§ DATA FOR THIS EXERCISE:

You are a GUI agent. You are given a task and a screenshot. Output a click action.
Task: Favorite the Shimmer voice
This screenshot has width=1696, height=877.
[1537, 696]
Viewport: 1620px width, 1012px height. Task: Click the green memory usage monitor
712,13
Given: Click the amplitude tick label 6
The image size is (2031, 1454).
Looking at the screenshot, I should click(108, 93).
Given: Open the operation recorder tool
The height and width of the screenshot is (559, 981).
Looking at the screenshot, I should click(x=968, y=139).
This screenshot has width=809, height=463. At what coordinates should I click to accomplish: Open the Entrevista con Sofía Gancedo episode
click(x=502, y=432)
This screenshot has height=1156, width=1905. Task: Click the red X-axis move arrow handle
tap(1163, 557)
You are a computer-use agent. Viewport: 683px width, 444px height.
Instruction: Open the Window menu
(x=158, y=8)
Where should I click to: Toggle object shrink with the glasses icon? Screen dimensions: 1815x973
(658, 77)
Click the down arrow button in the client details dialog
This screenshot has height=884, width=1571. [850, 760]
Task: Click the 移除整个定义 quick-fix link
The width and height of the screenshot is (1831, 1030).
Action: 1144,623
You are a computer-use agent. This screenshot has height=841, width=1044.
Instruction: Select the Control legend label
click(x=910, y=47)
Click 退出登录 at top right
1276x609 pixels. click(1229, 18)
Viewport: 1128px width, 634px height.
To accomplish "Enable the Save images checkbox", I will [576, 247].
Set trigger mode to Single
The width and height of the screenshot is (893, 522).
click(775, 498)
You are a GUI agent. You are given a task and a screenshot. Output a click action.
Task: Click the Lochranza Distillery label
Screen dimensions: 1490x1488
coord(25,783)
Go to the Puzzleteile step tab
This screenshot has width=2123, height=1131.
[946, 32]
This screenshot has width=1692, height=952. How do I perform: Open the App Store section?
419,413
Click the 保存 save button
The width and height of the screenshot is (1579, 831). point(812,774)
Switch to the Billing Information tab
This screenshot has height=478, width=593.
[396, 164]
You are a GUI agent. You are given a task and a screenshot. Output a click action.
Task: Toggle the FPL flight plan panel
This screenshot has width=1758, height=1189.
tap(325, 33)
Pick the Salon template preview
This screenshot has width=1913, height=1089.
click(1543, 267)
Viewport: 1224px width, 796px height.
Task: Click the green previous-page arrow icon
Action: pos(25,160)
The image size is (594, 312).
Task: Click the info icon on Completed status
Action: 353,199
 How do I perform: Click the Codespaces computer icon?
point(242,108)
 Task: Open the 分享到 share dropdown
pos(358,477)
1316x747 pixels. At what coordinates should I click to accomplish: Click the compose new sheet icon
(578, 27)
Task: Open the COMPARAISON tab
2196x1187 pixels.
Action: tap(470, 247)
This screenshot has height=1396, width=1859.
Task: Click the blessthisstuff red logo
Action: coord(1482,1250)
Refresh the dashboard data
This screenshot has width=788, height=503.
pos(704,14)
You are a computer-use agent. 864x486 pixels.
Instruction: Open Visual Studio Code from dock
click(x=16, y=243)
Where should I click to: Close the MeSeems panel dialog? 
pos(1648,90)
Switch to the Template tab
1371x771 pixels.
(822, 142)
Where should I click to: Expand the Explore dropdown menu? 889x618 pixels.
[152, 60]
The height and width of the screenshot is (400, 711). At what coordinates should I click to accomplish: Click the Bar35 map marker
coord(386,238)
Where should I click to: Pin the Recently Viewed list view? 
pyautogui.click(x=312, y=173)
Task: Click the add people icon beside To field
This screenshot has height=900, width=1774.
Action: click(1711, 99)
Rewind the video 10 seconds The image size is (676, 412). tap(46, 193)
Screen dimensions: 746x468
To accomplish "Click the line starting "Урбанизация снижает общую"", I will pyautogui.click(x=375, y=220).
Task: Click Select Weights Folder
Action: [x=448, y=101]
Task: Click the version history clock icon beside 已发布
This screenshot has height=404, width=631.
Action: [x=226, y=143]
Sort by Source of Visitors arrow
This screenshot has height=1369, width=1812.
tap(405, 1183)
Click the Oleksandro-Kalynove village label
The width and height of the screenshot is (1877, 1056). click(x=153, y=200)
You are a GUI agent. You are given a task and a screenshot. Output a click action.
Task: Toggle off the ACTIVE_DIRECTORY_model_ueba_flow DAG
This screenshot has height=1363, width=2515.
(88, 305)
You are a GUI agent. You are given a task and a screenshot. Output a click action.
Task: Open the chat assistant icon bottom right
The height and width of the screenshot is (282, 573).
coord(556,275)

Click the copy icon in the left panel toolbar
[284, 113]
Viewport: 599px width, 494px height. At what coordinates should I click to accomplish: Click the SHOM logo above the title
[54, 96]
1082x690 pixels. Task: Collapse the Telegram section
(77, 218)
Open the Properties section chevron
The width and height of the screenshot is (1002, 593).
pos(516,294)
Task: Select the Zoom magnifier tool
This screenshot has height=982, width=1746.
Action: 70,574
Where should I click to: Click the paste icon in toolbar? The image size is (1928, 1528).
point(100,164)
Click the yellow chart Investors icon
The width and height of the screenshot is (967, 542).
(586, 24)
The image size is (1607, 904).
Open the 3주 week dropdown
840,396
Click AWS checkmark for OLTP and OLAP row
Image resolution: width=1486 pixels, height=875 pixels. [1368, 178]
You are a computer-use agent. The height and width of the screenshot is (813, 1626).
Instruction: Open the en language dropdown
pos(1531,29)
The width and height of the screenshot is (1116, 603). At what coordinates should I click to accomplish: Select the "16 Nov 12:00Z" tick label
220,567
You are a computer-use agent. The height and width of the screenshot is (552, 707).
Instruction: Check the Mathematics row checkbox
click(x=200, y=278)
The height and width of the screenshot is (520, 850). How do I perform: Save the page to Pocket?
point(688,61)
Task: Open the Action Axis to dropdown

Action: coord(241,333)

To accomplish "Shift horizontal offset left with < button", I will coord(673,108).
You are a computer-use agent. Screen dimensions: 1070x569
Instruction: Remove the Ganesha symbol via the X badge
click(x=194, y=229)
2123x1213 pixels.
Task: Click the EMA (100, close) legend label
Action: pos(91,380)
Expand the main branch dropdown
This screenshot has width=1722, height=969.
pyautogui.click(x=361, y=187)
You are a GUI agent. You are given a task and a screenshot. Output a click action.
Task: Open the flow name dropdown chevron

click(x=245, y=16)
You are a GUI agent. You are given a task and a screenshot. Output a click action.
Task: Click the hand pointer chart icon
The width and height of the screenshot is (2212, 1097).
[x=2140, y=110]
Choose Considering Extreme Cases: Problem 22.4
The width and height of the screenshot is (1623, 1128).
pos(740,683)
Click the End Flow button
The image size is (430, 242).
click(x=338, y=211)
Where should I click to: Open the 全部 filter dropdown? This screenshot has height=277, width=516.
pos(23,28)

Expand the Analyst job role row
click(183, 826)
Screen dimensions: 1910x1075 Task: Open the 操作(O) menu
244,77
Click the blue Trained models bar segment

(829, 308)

§ WHAT NEEDS TO BE DONE: Repeat the lines from the first one in the records through the line containing "Given: Click the amplitude tick label 6", exactly as written, and nothing else.

§ REPLY:
You are a GUI agent. You are given a task and a screenshot. Output a click action.
Task: Favorite the Shimmer voice
This screenshot has width=1696, height=877.
[1537, 696]
Viewport: 1620px width, 1012px height. Task: Click the green memory usage monitor
712,13
Given: Click the amplitude tick label 6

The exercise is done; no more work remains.